During the pause, the state will draft a regulatory framework aimed at preventing data centers from driving up residential electricity bills and straining water supplies.
This means → New York is now the first U.S. state to impose a moratorium on large data centers — a precedent with national implications.
In plain terms = this is not a permanent ban; it is a "pause button" while the state writes the rules.
Why did the White House and business leaders react so strongly?
Trump posted on Truth Social calling the moratorium a "terrible decision" and demanding New York reverse course immediately, calling data-center tax revenue and jobs "liquid gold."
Hedge-fund billionaire Dan Loeb, founder of Third Point, called it "the dumbest move since Alexandria Ocasio-Cortez single-handedly killed the Amazon Queens HQ."
He warned the order would "drive away billions in investment and hand thousands of jobs to red states."
This reflects a deeper anxiety among New York's business community: the state's business climate is deteriorating.
Why the Amazon HQ comparison?
In 2019, Amazon abandoned plans for a second headquarters in Long Island City, New York, after fierce pushback from local officials and residents.

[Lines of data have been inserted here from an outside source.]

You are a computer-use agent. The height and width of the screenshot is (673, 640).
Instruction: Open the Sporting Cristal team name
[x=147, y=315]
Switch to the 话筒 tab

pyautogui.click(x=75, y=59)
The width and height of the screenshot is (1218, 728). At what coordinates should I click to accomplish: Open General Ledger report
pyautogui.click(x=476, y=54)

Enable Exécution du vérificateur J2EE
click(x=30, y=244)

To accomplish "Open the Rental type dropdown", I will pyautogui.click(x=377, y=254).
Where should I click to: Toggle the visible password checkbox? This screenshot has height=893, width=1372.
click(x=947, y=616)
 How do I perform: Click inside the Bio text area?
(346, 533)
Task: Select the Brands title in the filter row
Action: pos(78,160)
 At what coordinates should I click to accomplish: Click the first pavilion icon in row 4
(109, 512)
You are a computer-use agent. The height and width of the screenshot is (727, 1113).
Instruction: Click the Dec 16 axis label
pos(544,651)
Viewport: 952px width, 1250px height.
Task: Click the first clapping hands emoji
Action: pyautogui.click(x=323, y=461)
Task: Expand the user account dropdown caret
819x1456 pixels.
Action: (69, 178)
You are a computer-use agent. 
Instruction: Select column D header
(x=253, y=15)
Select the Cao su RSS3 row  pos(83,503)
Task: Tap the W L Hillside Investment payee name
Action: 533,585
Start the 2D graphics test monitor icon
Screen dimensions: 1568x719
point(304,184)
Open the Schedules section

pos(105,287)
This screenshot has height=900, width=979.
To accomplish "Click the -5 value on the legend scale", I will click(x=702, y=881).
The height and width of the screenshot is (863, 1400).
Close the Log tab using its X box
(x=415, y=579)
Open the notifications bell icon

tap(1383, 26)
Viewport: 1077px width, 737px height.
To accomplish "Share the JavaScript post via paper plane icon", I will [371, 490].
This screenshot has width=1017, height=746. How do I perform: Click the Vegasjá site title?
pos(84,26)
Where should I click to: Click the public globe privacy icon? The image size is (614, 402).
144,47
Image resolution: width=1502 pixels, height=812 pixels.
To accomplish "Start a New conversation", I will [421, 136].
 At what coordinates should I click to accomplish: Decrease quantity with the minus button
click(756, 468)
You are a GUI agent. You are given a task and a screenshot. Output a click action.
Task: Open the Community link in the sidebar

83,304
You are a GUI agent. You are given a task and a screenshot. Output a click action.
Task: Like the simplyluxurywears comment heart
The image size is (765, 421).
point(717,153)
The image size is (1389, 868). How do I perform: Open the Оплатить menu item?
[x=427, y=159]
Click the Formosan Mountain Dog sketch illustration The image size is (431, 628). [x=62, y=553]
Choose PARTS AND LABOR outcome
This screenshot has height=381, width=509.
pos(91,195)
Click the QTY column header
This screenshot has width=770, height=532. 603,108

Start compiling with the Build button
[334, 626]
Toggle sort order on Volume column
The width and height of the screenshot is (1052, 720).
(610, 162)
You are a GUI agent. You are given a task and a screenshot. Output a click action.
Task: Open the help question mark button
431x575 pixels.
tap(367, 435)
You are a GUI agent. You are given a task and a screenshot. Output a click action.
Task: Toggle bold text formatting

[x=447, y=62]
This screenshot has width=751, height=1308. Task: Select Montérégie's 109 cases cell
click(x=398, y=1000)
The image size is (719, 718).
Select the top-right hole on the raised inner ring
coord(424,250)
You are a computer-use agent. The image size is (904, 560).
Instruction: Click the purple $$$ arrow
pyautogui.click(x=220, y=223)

Ocasio-Cortez criticized the $3 billion tax-incentive package and raised concerns about strain on public transit.
This means → Loeb's analogy points to the same pattern: New York actively driving away major investment through policy resistance — and this is not the first time.
Which companies have already taken a hit?
TeraWulf was hit hardest — its stock fell over multiple sessions with a cumulative decline of nearly 19%, erasing roughly $2.06 billion in market cap and breaking below its 50-day moving average.
In plain terms = TeraWulf owns the Lake Mariner data-center campus and the under-construction Cayuga project in New York State; the moratorium strikes at its core operations.
CoreWeave and Nebius dropped 4% and 7.8% respectively on Tuesday; Riot Platforms, Cipher Digital, and Hut 8 also fell.
What does Wall Street think about the real impact?
Several firms see limited structural damage to TeraWulf.
Cantor Fitzgerald maintained its overweight rating with a $37 price target; Rosenblatt analyst Chris Brendler reiterated a buy rating at $30.
Brendler's view: the event is "more headline risk than structural risk."
This means → Wall Street is betting the moratorium is unlikely to become a permanent ban; the near-term sell-off is sentiment-driven.
What comes next?
Hochul faces a two-front pressure test: she wants to attract businesses to New York, but she also faces a November re-election campaign and must answer voters' concerns about data centers affecting their communities.
Whether New York can sustain the moratorium until the regulatory framework is complete — under simultaneous pressure from the federal government and the business lobby — is the key inflection point for this policy's trajectory.
In plain terms = Hochul is squeezed from both sides — voters want environmental protection, capital wants construction. How long the moratorium holds depends on which pressure hits its limit first.
Content is for reference only, not financial advice.